══ RECORDS TO PROCESS

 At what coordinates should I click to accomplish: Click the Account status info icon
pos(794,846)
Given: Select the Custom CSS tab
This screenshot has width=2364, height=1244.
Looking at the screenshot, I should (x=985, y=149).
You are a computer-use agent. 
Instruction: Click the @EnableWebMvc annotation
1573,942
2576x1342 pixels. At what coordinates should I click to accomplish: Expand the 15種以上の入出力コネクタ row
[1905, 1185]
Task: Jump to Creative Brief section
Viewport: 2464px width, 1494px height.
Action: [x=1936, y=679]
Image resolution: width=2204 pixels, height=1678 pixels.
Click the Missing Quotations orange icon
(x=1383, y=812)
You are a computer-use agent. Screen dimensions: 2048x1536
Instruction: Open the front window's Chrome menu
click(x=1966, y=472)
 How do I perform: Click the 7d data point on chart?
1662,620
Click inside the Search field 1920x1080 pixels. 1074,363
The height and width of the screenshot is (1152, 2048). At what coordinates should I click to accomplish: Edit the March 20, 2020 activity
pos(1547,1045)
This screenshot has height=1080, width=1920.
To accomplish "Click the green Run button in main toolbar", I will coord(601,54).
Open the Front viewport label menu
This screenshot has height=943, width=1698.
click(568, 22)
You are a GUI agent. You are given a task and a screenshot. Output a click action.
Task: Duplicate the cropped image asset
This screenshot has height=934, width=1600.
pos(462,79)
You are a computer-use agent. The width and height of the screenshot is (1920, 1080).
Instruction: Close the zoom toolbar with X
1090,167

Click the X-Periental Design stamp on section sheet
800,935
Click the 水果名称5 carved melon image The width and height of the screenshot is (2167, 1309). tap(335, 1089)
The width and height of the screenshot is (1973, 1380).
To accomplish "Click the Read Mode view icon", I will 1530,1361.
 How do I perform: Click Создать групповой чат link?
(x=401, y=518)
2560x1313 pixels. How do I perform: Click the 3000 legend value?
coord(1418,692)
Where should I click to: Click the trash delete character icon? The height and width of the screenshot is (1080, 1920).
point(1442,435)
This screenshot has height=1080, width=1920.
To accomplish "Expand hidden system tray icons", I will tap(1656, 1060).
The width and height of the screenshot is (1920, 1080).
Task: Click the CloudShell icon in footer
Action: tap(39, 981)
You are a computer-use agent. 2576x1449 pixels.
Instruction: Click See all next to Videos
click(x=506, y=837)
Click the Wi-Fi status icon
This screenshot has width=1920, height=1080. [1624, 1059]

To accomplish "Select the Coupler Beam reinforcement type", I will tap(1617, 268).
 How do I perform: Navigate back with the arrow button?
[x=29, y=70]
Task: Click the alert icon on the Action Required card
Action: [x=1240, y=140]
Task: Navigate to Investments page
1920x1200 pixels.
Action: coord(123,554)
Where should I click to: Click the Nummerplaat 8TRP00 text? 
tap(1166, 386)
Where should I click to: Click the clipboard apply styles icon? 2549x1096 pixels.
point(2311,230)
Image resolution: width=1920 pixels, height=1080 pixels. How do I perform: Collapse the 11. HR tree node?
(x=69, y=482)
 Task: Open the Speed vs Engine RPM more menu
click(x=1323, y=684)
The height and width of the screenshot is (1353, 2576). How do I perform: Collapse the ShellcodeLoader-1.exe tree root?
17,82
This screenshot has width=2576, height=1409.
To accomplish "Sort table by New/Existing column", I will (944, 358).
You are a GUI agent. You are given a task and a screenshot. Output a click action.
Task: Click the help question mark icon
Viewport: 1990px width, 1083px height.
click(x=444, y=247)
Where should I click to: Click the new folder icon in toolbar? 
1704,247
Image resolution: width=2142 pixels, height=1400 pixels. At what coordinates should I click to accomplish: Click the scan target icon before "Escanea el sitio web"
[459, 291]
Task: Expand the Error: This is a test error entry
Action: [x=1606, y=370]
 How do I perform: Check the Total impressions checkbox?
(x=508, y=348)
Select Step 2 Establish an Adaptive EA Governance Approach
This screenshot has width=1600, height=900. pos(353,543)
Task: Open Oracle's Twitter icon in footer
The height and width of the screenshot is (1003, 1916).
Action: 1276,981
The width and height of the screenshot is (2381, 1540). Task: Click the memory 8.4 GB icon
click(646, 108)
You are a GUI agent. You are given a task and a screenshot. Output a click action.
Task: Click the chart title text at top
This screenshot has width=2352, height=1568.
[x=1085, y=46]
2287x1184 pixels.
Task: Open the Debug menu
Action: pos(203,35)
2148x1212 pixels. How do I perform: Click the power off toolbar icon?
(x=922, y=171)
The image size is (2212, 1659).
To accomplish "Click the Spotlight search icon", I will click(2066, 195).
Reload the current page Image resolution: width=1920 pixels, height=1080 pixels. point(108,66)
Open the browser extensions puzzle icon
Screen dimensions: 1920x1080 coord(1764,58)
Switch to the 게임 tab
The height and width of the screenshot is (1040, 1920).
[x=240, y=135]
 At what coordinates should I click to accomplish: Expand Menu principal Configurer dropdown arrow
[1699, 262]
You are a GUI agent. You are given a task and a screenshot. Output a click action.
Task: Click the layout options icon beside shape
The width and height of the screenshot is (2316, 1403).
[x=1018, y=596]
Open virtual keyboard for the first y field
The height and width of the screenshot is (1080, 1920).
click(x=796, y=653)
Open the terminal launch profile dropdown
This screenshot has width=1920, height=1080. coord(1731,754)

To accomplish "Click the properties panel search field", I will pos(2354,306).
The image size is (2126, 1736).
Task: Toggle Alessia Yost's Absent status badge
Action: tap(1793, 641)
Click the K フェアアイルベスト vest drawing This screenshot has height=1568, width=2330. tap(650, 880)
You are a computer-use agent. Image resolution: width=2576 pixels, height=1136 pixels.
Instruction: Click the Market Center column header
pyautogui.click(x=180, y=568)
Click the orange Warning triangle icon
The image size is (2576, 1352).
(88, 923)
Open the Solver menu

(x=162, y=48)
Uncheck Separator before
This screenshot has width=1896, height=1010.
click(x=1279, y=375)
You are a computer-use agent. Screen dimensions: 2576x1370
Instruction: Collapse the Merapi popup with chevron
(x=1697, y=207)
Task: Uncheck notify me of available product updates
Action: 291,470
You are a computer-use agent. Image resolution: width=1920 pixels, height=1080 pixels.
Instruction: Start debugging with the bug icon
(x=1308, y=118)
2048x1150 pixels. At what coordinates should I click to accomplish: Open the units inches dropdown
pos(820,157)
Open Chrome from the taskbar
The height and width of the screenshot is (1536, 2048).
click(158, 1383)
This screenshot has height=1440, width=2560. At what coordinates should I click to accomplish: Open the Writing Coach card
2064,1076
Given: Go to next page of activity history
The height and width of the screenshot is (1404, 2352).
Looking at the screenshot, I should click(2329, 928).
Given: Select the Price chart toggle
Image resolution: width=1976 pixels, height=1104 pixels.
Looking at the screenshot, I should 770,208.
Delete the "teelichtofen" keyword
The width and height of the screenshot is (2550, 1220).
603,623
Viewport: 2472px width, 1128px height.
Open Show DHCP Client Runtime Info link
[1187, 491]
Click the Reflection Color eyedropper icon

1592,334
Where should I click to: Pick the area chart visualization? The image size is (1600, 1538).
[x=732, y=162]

════

# TASK
When the word "page" turns up on a line of the material above, copy that line.

# WRITTEN ANSWER
Task: Navigate to Investments page
Reload the current page Image resolution: width=1920 pixels, height=1080 pixels. point(108,66)
Given: Go to next page of activity history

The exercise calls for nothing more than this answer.